Compute MD5, SHA-1, SHA-256, SHA-512 and more
A hash function maps arbitrary-length data to a fixed-length digest in a one-way transformation. The same input always produces the same output, but the input cannot be derived from the output. Hashing is widely used for data integrity verification, digital signatures, password storage, and blockchain. Even a single-bit change in input produces a completely different output (avalanche effect).

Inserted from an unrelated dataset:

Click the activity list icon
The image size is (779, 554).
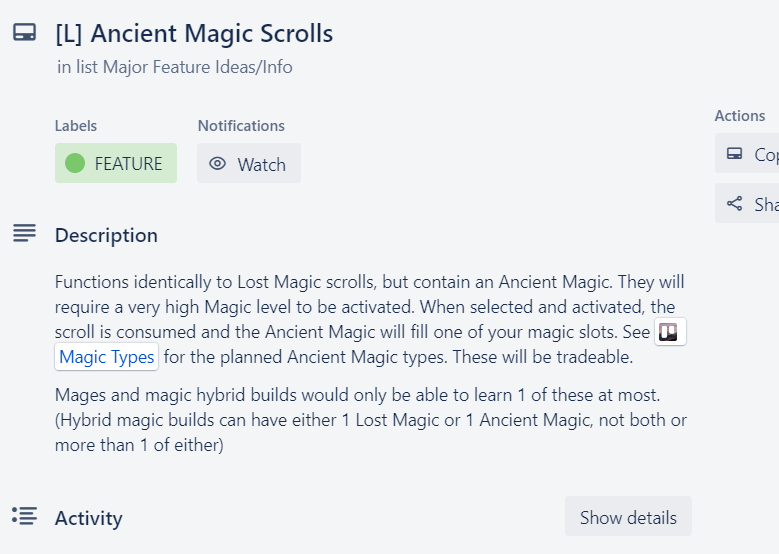(x=24, y=516)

| Algorithm | Output Length | Security | Use Case |
|---|---|---|---|
| MD5 | 32 hex | ❌ Broken | File checksums (non-security) |
| SHA-1 | 40 hex | ⚠️ Not recommended | Legacy Git (deprecated) |
| SHA-256 | 64 hex | ✅ | Digital signatures, blockchain, TLS |
| SHA-512 | 128 hex | ✅ Stronger | High-security requirements |
Hash ≠ Encryption: Hashing is one-way and irreversible; encryption uses a key and can be reversed. For storing passwords, use bcrypt or Argon2 (slow hashes designed for passwords), not MD5/SHA.
MD5 is completely untrustworthy for security purposes (collision attacks proven in 2004). However, it's still widely used in non-security contexts — file dedup, cache keys, data checksums — because it's fast and produces short output. The key rule: never use MD5 for anything security-related.
Both are currently secure enough. SHA-256 has shorter output (32 bytes) and suits most use cases. SHA-512 can actually be faster on 64-bit processors and is better when you need a higher security margin or process large volumes of data. Default to SHA-256 for general purposes.
SHA-256 is designed to be fast. Attackers with GPUs can compute billions of SHA-256 hashes per second and, combined with rainbow tables, crack common passwords quickly. bcrypt/Argon2 intentionally slow down hashing by introducing computational cost (time + memory), making brute-force attacks infeasible.